The Los Angeles Times reported Friday on the Midwest's coming crop of cicadas.
Normally, this would be the beginning of the busy season at Jim Nadeau's ice-sculpting company.
But when the phone rings, Nadeau tells confused Chicago-area brides and party planners that they might want to postpone their events. "The cicadas are coming!" he tells them."
You don't know how disgustingly bad they can be," said Nadeau, 53, who has been carving ice figures for 27 years in Forest Park, Ill."
The last time they were here, I watched one of my simple swans at a wedding reception get covered with these black, crawling bugs — and the swan was sitting in the middle of the food table," Nadeau said. " The swan was 4 feet tall and weighed 300 pounds."
In the coming days, the cicadas — with their orange eyes and inch-long bodies — are expected to swarm sections of Illinois, Indiana, Iowa, Michigan and Wisconsin for their breeding season.
After the bugs emerge from the soil and shed their exoskeletons, the males emit a sound to attract females. The tone, a cross between a whirring blender and a motorcycle engine, can reach 90-plus decibels.
Adult cicadas live above ground for two to six weeks.
Articles like this make me SO GLAD my mom and I aren't starting our trip in the Midwest. Bugs are exceedingly creepy. Swarms of shrieking bugs are horrible beyond words.
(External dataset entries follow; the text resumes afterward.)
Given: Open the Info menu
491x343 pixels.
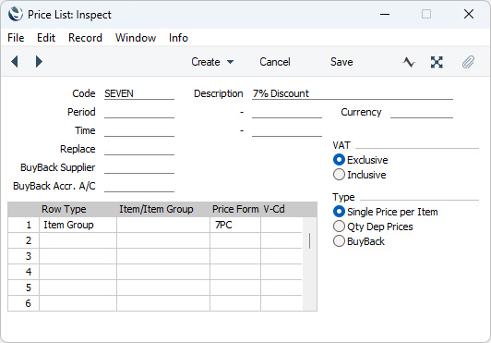Looking at the screenshot, I should click(x=178, y=38).
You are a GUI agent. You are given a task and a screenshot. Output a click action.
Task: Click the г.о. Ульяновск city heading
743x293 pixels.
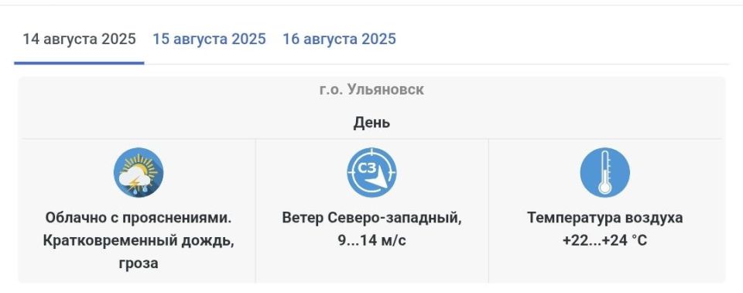(372, 89)
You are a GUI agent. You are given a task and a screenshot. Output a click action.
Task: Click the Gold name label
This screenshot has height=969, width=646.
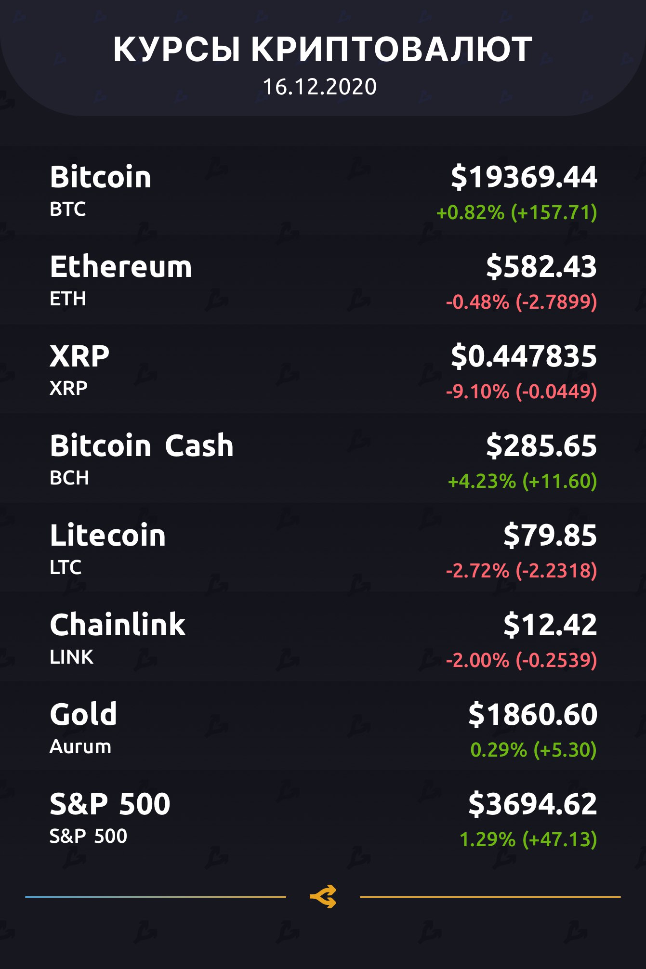[83, 714]
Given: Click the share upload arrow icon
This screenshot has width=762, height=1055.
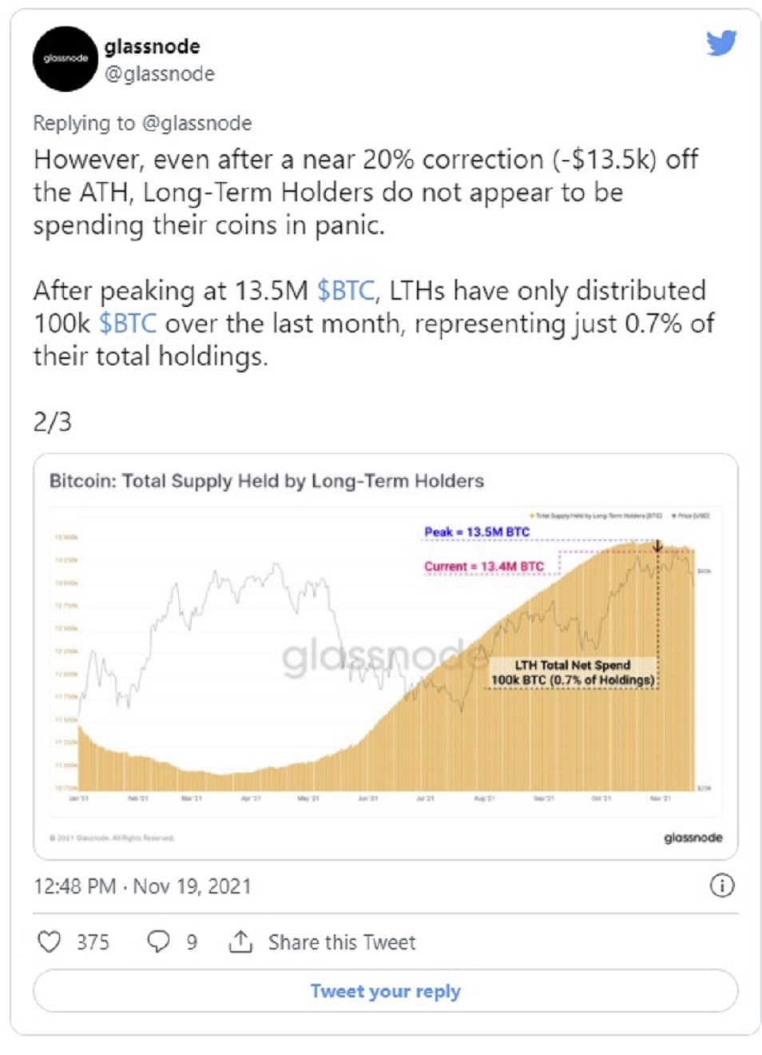Looking at the screenshot, I should pyautogui.click(x=240, y=942).
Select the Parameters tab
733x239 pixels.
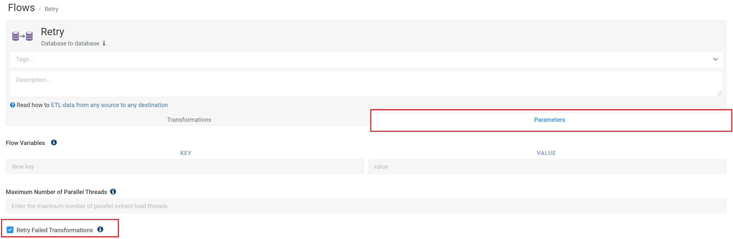click(549, 120)
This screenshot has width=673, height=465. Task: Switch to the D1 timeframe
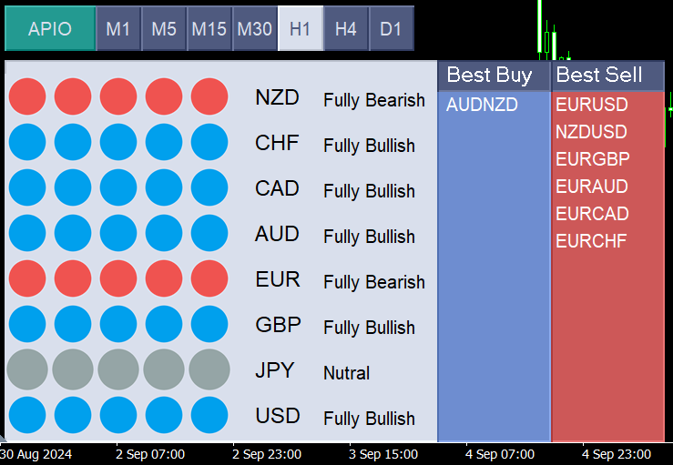[x=391, y=28]
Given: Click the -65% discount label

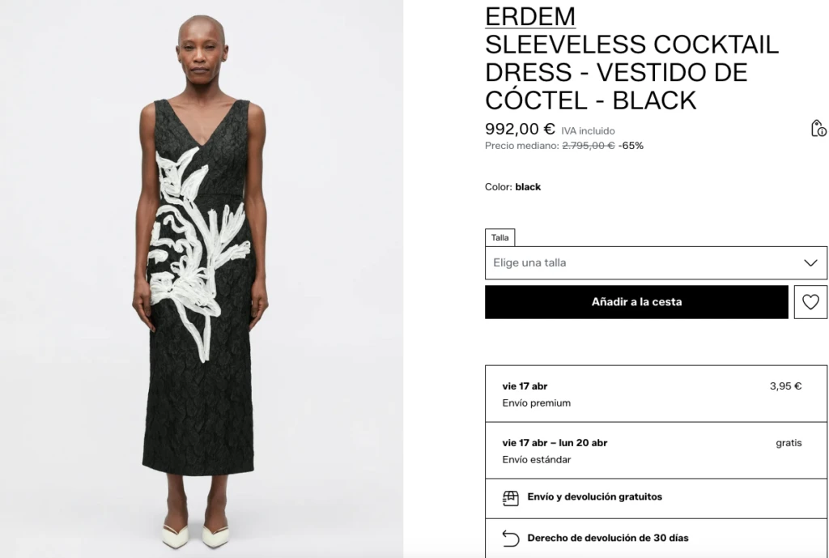Looking at the screenshot, I should point(631,146).
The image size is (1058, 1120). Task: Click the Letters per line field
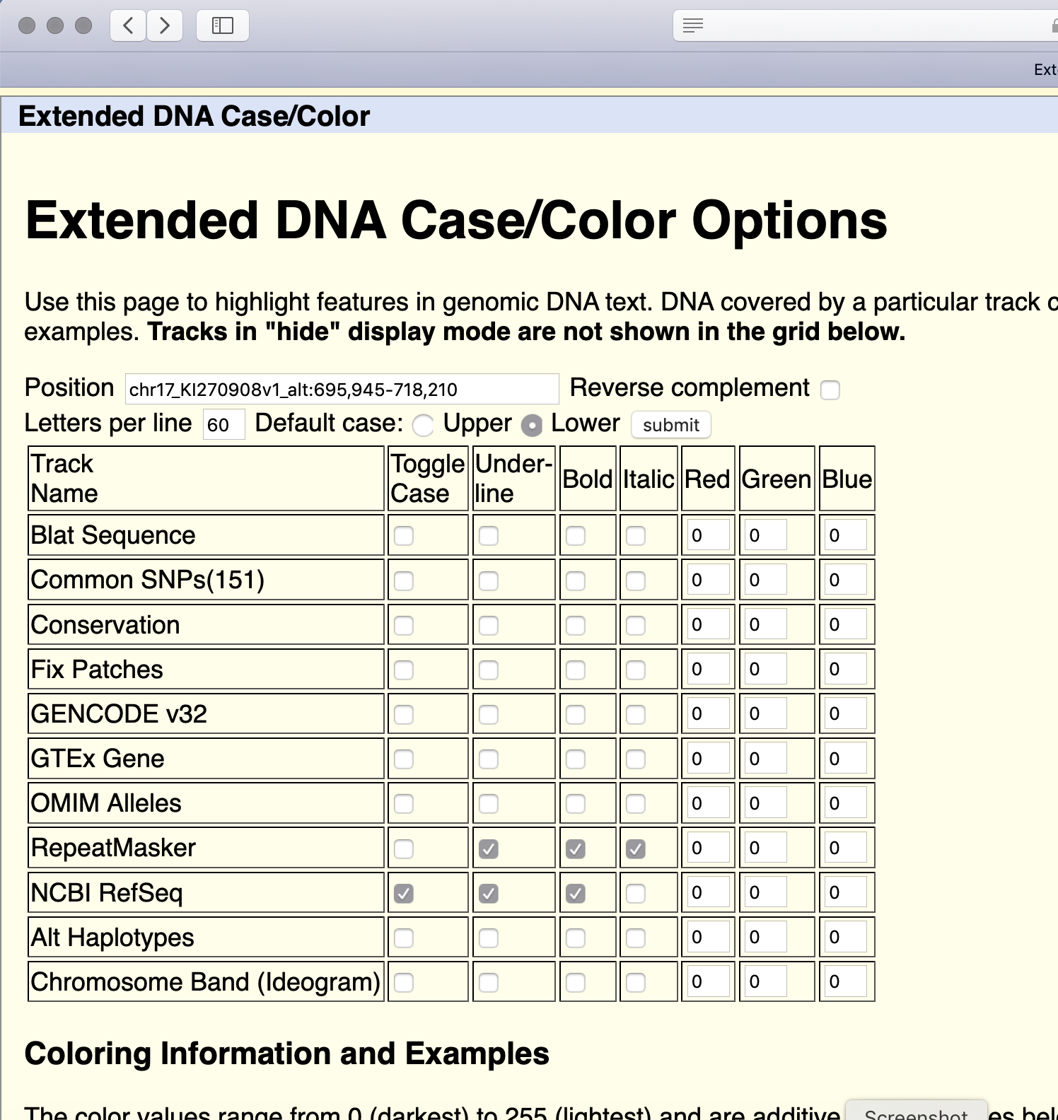(223, 425)
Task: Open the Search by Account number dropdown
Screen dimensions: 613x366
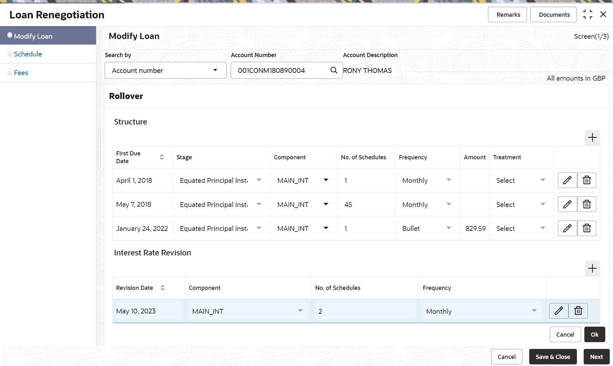Action: [x=165, y=70]
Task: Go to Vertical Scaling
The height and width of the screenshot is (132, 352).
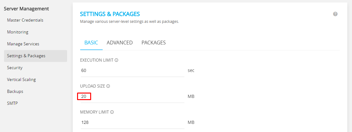Action: click(x=21, y=79)

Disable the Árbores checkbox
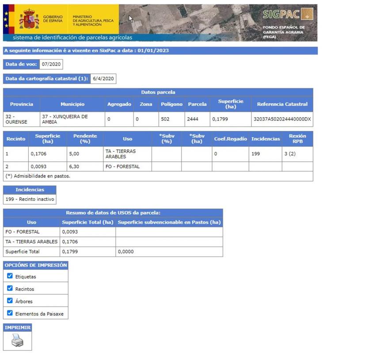[x=10, y=301]
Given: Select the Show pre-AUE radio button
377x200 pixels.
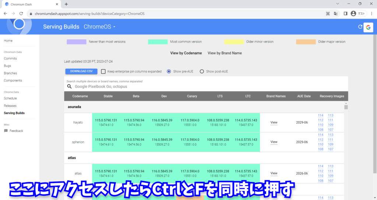Looking at the screenshot, I should [x=169, y=71].
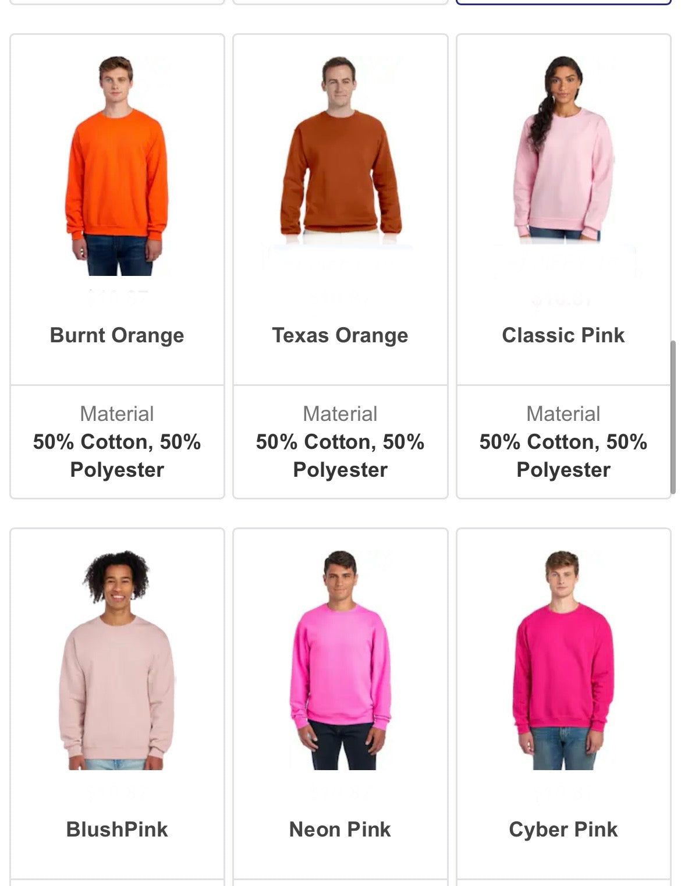This screenshot has width=681, height=886.
Task: Choose the BlushPink color label
Action: (117, 830)
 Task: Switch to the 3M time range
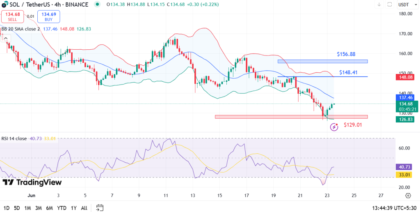coord(38,207)
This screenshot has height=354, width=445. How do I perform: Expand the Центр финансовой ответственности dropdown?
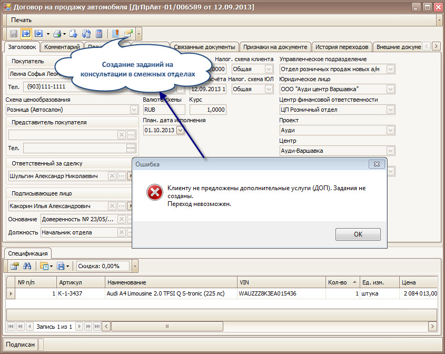[390, 110]
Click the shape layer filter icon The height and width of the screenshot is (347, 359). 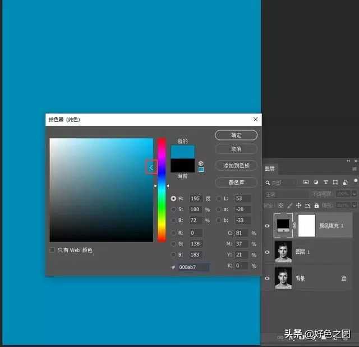tap(335, 182)
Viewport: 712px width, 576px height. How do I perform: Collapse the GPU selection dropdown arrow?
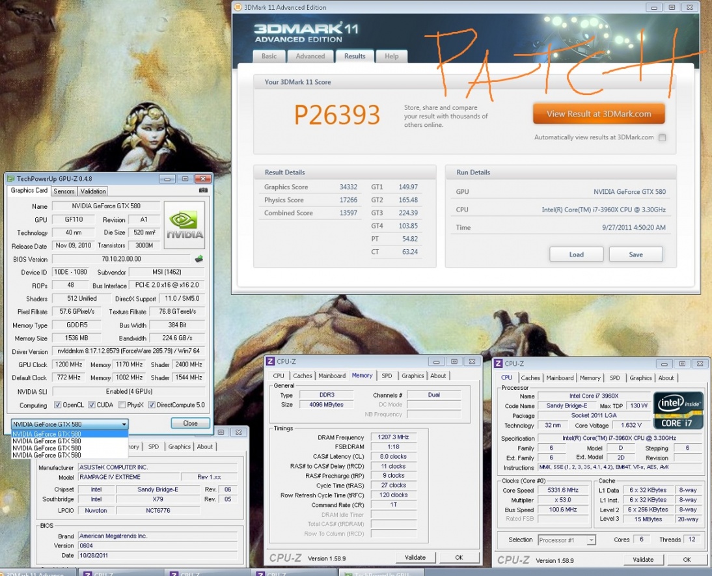pos(124,424)
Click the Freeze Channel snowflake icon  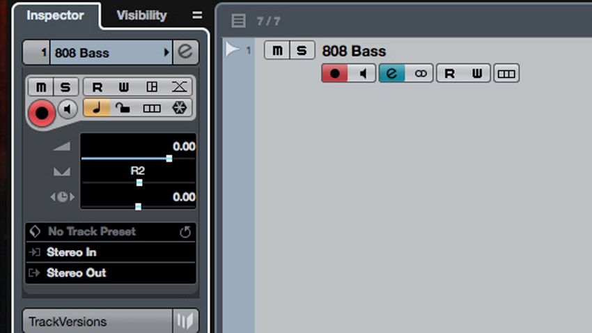tap(179, 108)
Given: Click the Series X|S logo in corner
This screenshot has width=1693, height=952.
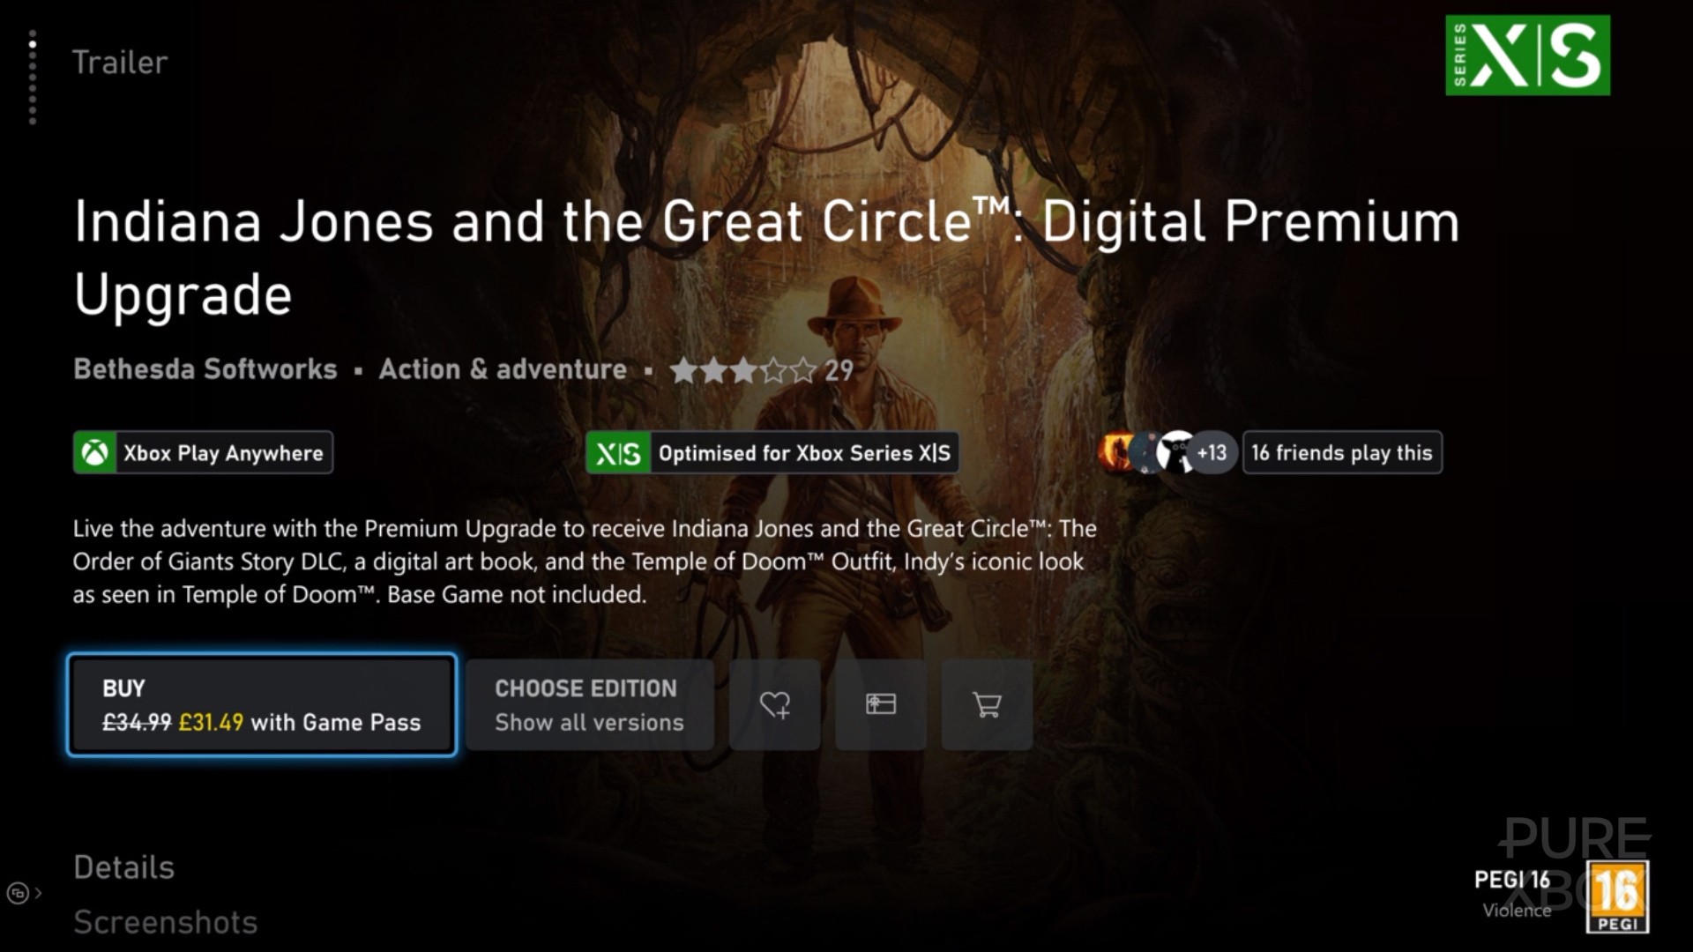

Those of you in the path of the Marauding Cicadic Hordes have my sympathy, but that sympathy is not vast enough for me to want to come and share it with you personally during your time of need.
Sorry....
3 comments:
Maybe I should go BACK to Kansas. Take my pick...tornado...cicadas....
Looks like we're not in their path. You can visit Columbus :)
I don't know if I'm in the cicada's path or not, but I can assure you that if they cross my path....I'll be staying in my house for oh, say...2-6 weeks.
Beyond creepy. Just as bad as spiders...flying spiders that screech. Okay, maybe worse!